Why does this matter? Because the number of requests one can dispatch through a remote queue per unit time is substantially different from a local queue. One cannot write a naive algorithm to dispatch requests evenly across a set of actors and assume they make progress at the same rate. Care must be taken to control flow in and out of queues to prevent resource exhaustion. Actor infrastructures that encourage these flow-naive algorithms are likely to exhibit difficult to debug failures in the face of unexpected/unanticipated load.
If one chooses an approach of passing state into an actor, then one must ensure the state is not large because it will take significant time to pull it across the network from storage (or another machine) and put it back. Further whilst the data is being transferred it cannot be modified by some other entity for fear of modifying old-state and losing some changes thus some form of conflict resolution is required (locks, vector clock based merge etc).
Availability
By virtue of machine and network failures (packet loss, outright failure etc), remote actors may become unavailable temporarily or permanently. A stateless actor can be respawned on another machine with little effort but a stateful actor requires some storage that is available across a number of nodes. Note that use of stateless actors will only eradicate the need for storage in the case where nothing else is required to hold state and pass it to actors for processing.
[Sidenote: The need for storage and the costly disk-syncing/checkpointing required to look after state so it can be made available to relocated actors impacts the relevance of actor benchmarks that concentrate on request throughput particularly in the multi-machine scenario. This is because storage and network become the dominant performance factors rather than the speed of request dispatch in real-world scenarios.
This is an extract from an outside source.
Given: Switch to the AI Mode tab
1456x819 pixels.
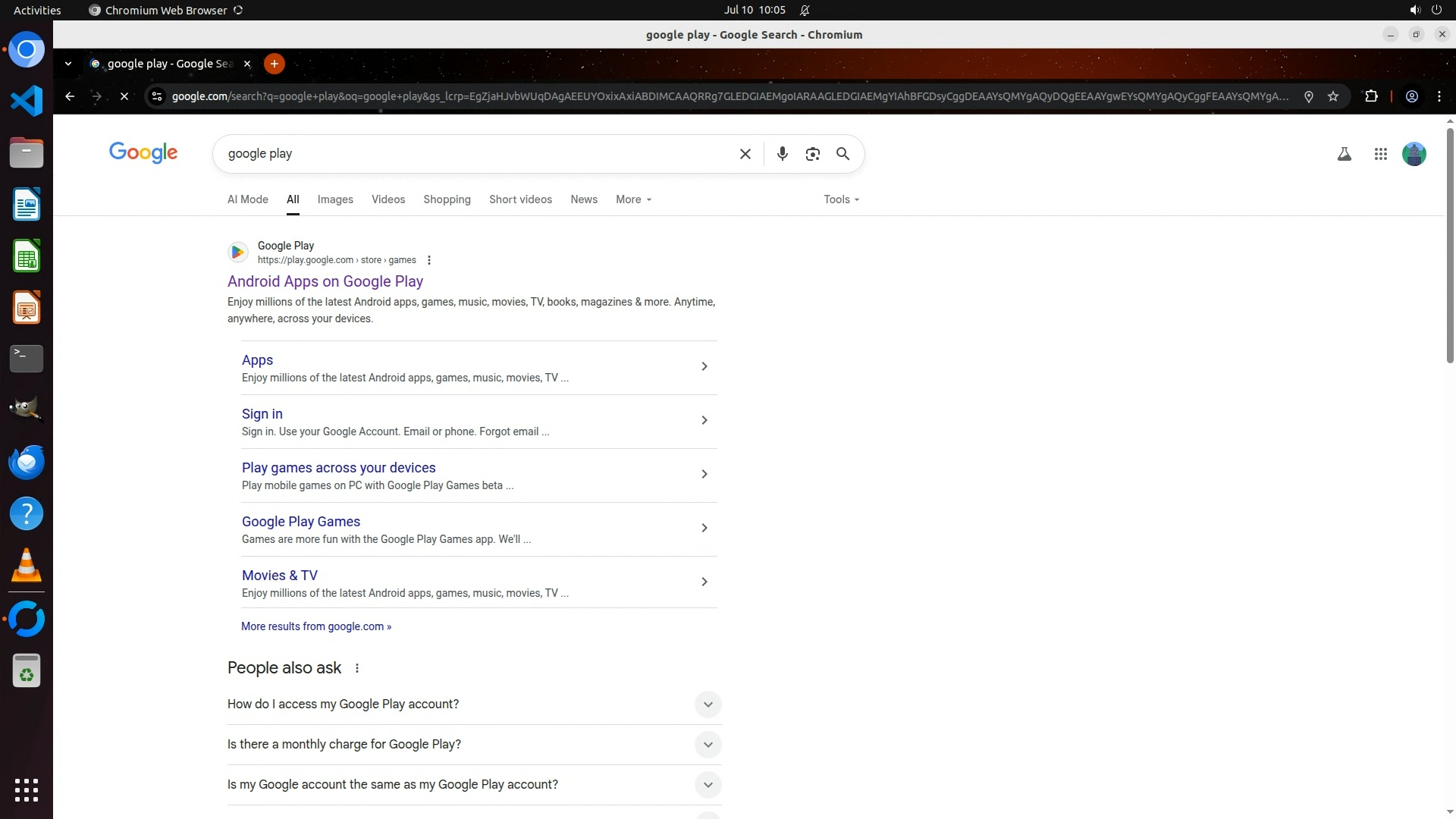Looking at the screenshot, I should 247,199.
Such a change may require us to adjust our actor/state partitioning approach ]
Should a machine be running a large number of actors and become unavailable, there is now a need to do significant and costly work to get these actors onto another machine. State must be moved, actors must be re-started and potentially re-balanced across remaining machines. Over the course of a re-balancing, various actor queues must be temporarily suspended which can lead to an increased backlog of requests which as above can cause resource exhaustion. Note also that when a machine becomes unavailable all queues on remote machines that were feeding it must be paused until new resource becomes available.
[Sidenote: Once one is running actors across multiple machines, it becomes necessary to have some form of directory service which can be used to find an actor. Without this feature it becomes difficult to relocate an actor (how do you find it's new address?). We must now keep this service up to date, make it tolerant of failures and scalable to potentially large numbers of actors ]
Summary
In a single-machine/multi-core environment, actor models can work well subject to being able to achieve an appropriate partitioning of function and/or state. This mode of operation also permits substantial simplicity in APIs but flow-control cannot be ignored.
Actor models will only work well in the multi-machine environment if they trade their simplicity for more complicated APIs and heightened developer awareness (see e.g. A Note on Distributed Computing) or are deployed into a very strictly controlled environment (increasingly difficult as a system grows).
Actors like many other concurrency models have their uses (though I’d claim they aren’t anything new and can be built in e.g. Java using an executor) but are not a panacea and their much-vaunted simplicity can be a double-edged sword.